Extracted records section start

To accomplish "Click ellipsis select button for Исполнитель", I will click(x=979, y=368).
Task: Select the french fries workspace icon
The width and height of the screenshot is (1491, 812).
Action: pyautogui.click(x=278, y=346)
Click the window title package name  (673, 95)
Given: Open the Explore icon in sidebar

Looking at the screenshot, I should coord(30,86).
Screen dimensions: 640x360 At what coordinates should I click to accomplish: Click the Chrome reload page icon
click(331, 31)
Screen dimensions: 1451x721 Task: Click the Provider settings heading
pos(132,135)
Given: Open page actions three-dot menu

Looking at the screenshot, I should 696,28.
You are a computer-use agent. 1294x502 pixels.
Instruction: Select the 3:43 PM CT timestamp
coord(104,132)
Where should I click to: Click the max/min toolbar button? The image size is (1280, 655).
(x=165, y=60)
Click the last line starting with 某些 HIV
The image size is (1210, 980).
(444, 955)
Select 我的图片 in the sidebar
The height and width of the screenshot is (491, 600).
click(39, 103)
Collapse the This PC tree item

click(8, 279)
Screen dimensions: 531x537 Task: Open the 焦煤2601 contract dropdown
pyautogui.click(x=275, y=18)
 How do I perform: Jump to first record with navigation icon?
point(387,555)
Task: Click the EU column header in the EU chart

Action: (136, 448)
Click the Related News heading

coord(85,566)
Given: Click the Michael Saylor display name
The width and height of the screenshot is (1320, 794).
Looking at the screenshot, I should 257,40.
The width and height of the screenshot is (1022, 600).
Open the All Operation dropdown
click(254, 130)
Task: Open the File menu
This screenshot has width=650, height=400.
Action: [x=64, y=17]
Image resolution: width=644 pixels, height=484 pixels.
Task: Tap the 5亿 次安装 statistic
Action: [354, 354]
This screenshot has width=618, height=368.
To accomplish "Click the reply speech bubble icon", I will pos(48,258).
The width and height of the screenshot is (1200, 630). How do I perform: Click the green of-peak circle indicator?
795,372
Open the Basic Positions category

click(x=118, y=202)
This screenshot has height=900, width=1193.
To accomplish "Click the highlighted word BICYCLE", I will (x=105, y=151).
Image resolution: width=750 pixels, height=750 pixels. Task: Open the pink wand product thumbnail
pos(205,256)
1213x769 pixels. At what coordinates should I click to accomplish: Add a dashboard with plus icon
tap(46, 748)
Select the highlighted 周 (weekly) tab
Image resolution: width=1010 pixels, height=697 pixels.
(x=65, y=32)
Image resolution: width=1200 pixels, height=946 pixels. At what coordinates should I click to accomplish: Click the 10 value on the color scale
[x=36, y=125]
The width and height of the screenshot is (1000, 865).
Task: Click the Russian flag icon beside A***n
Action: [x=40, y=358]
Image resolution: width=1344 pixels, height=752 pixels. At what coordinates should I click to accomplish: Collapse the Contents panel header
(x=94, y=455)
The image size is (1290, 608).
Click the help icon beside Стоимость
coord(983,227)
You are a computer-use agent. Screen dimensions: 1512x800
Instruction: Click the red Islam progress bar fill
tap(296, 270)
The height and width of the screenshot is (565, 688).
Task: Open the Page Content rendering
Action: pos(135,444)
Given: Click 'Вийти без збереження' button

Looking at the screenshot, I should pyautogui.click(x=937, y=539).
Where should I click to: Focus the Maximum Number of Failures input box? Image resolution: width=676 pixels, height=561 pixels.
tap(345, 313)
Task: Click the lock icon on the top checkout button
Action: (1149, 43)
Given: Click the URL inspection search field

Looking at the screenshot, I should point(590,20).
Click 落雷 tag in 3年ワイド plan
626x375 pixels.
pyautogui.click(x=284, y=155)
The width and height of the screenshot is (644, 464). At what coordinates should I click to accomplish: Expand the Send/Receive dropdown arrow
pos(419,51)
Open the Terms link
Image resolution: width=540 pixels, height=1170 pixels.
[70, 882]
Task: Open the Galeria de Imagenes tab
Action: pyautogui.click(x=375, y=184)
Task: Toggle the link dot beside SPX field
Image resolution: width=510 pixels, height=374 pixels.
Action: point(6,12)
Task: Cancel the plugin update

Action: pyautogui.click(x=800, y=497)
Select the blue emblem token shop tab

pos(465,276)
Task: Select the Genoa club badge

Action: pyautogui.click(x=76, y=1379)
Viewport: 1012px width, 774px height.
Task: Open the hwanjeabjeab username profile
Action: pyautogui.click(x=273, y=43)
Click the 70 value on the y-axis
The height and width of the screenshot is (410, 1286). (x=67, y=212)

Extracted records section end

* Try it *
Reproduce each entry precisely, so that nothing differs from the original.

* Answer area *
To accomplish "Click ellipsis select button for Исполнитель", I will click(x=979, y=368).
Task: Select the french fries workspace icon
The width and height of the screenshot is (1491, 812).
Action: pyautogui.click(x=278, y=346)
Click the window title package name  (673, 95)
Given: Open the Explore icon in sidebar

Looking at the screenshot, I should coord(30,86).
Screen dimensions: 640x360 At what coordinates should I click to accomplish: Click the Chrome reload page icon
click(331, 31)
Screen dimensions: 1451x721 Task: Click the Provider settings heading
pos(132,135)
Given: Open page actions three-dot menu

Looking at the screenshot, I should 696,28.
You are a computer-use agent. 1294x502 pixels.
Instruction: Select the 3:43 PM CT timestamp
coord(104,132)
Where should I click to: Click the max/min toolbar button? The image size is (1280, 655).
(x=165, y=60)
Click the last line starting with 某些 HIV
The image size is (1210, 980).
(444, 955)
Select 我的图片 in the sidebar
The height and width of the screenshot is (491, 600).
click(39, 103)
Collapse the This PC tree item

click(8, 279)
Screen dimensions: 531x537 Task: Open the 焦煤2601 contract dropdown
pyautogui.click(x=275, y=18)
 How do I perform: Jump to first record with navigation icon?
point(387,555)
Task: Click the EU column header in the EU chart

Action: (136, 448)
Click the Related News heading

coord(85,566)
Given: Click the Michael Saylor display name
The width and height of the screenshot is (1320, 794).
Looking at the screenshot, I should 257,40.
The width and height of the screenshot is (1022, 600).
Open the All Operation dropdown
click(254, 130)
Task: Open the File menu
This screenshot has width=650, height=400.
Action: [x=64, y=17]
Image resolution: width=644 pixels, height=484 pixels.
Task: Tap the 5亿 次安装 statistic
Action: [354, 354]
This screenshot has width=618, height=368.
To accomplish "Click the reply speech bubble icon", I will pos(48,258).
The width and height of the screenshot is (1200, 630). How do I perform: Click the green of-peak circle indicator?
795,372
Open the Basic Positions category

click(x=118, y=202)
This screenshot has height=900, width=1193.
To accomplish "Click the highlighted word BICYCLE", I will (x=105, y=151).
Image resolution: width=750 pixels, height=750 pixels. Task: Open the pink wand product thumbnail
pos(205,256)
1213x769 pixels. At what coordinates should I click to accomplish: Add a dashboard with plus icon
tap(46, 748)
Select the highlighted 周 (weekly) tab
Image resolution: width=1010 pixels, height=697 pixels.
(x=65, y=32)
Image resolution: width=1200 pixels, height=946 pixels. At what coordinates should I click to accomplish: Click the 10 value on the color scale
[x=36, y=125]
The width and height of the screenshot is (1000, 865).
Task: Click the Russian flag icon beside A***n
Action: [x=40, y=358]
Image resolution: width=1344 pixels, height=752 pixels. At what coordinates should I click to accomplish: Collapse the Contents panel header
(x=94, y=455)
The image size is (1290, 608).
Click the help icon beside Стоимость
coord(983,227)
You are a computer-use agent. Screen dimensions: 1512x800
Instruction: Click the red Islam progress bar fill
tap(296, 270)
The height and width of the screenshot is (565, 688).
Task: Open the Page Content rendering
Action: pos(135,444)
Given: Click 'Вийти без збереження' button

Looking at the screenshot, I should pyautogui.click(x=937, y=539).
Where should I click to: Focus the Maximum Number of Failures input box? Image resolution: width=676 pixels, height=561 pixels.
tap(345, 313)
Task: Click the lock icon on the top checkout button
Action: (1149, 43)
Given: Click the URL inspection search field

Looking at the screenshot, I should point(590,20).
Click 落雷 tag in 3年ワイド plan
626x375 pixels.
pyautogui.click(x=284, y=155)
The width and height of the screenshot is (644, 464). At what coordinates should I click to accomplish: Expand the Send/Receive dropdown arrow
pos(419,51)
Open the Terms link
Image resolution: width=540 pixels, height=1170 pixels.
[70, 882]
Task: Open the Galeria de Imagenes tab
Action: pyautogui.click(x=375, y=184)
Task: Toggle the link dot beside SPX field
Image resolution: width=510 pixels, height=374 pixels.
Action: point(6,12)
Task: Cancel the plugin update

Action: pyautogui.click(x=800, y=497)
Select the blue emblem token shop tab

pos(465,276)
Task: Select the Genoa club badge

Action: pyautogui.click(x=76, y=1379)
Viewport: 1012px width, 774px height.
Task: Open the hwanjeabjeab username profile
Action: pyautogui.click(x=273, y=43)
Click the 70 value on the y-axis
The height and width of the screenshot is (410, 1286). (x=67, y=212)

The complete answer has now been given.